Text
I'm with you in general on most/all of it except for one thing: That 64TB line. 

I draw that same line at 256GB. Or at least at a 256GB guest/pod/container/process. There are things out there that use virtual memory multi (and "many") mapping tricks for speed, and eat up a bunch of that seemingly plentiful 47 bit virtual user space in the process. The ones I know the most about (because I am mostly to blame for them) are high throughput concurrent GC mechanisms. Those have a multitude of implementation variants, all of which encode phases/generations/spaces/colors in higher-order virtual bits and use multi-mapping to efficiently recycle physical memory.

Exercise goal
Summarize the comment on virtual memory limits in two sentences. The lines that follow come from a separate source.

Dataset entries

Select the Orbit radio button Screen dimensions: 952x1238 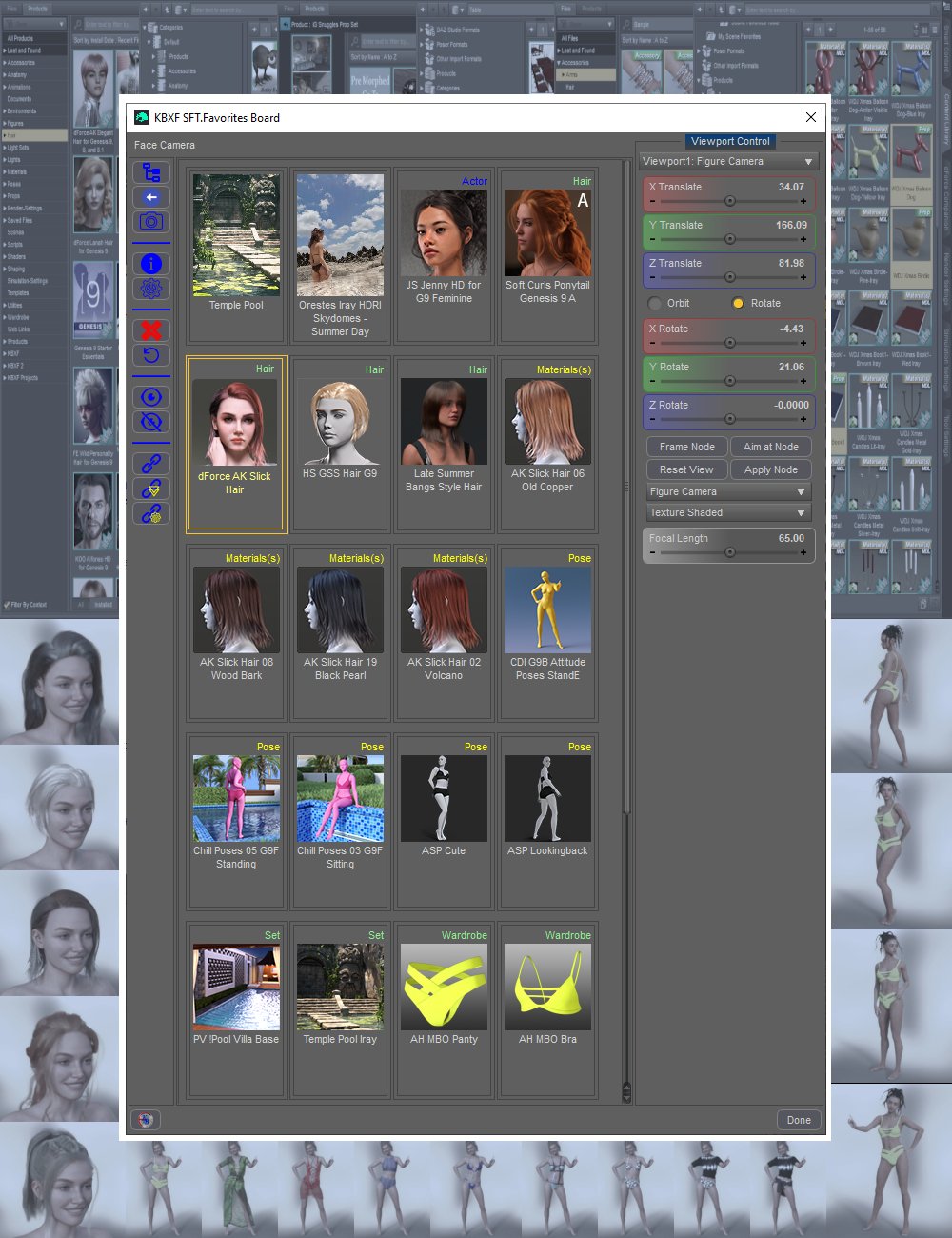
---
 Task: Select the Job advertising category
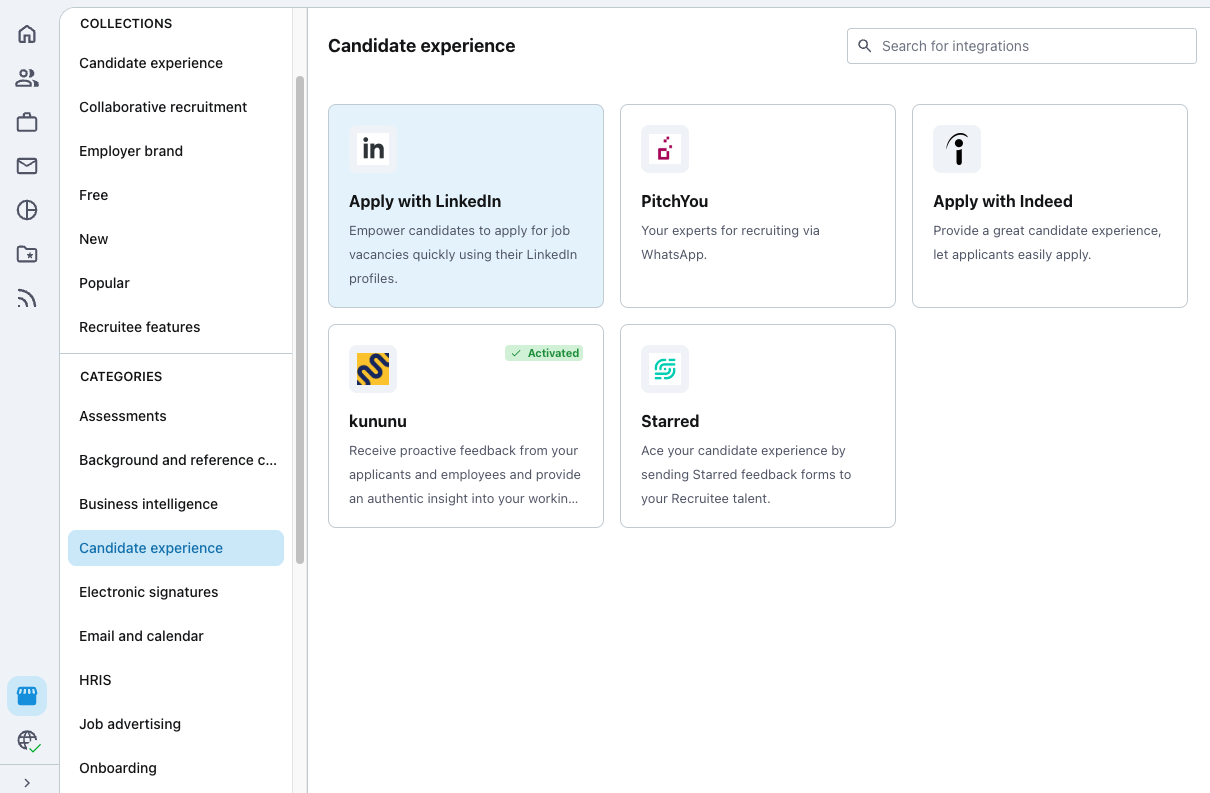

Response to the task
The writer agrees with most of the other argument but objects to the 64TB line, drawing it instead at 256GB for a guest, pod, container, or process. Some software uses virtual memory multi-mapping tricks for speed that consume much of the 47-bit virtual user space, notably the high throughput concurrent GC mechanisms the writer is mostly to blame for, which encode phases, generations, spaces, or colors in higher-order virtual bits.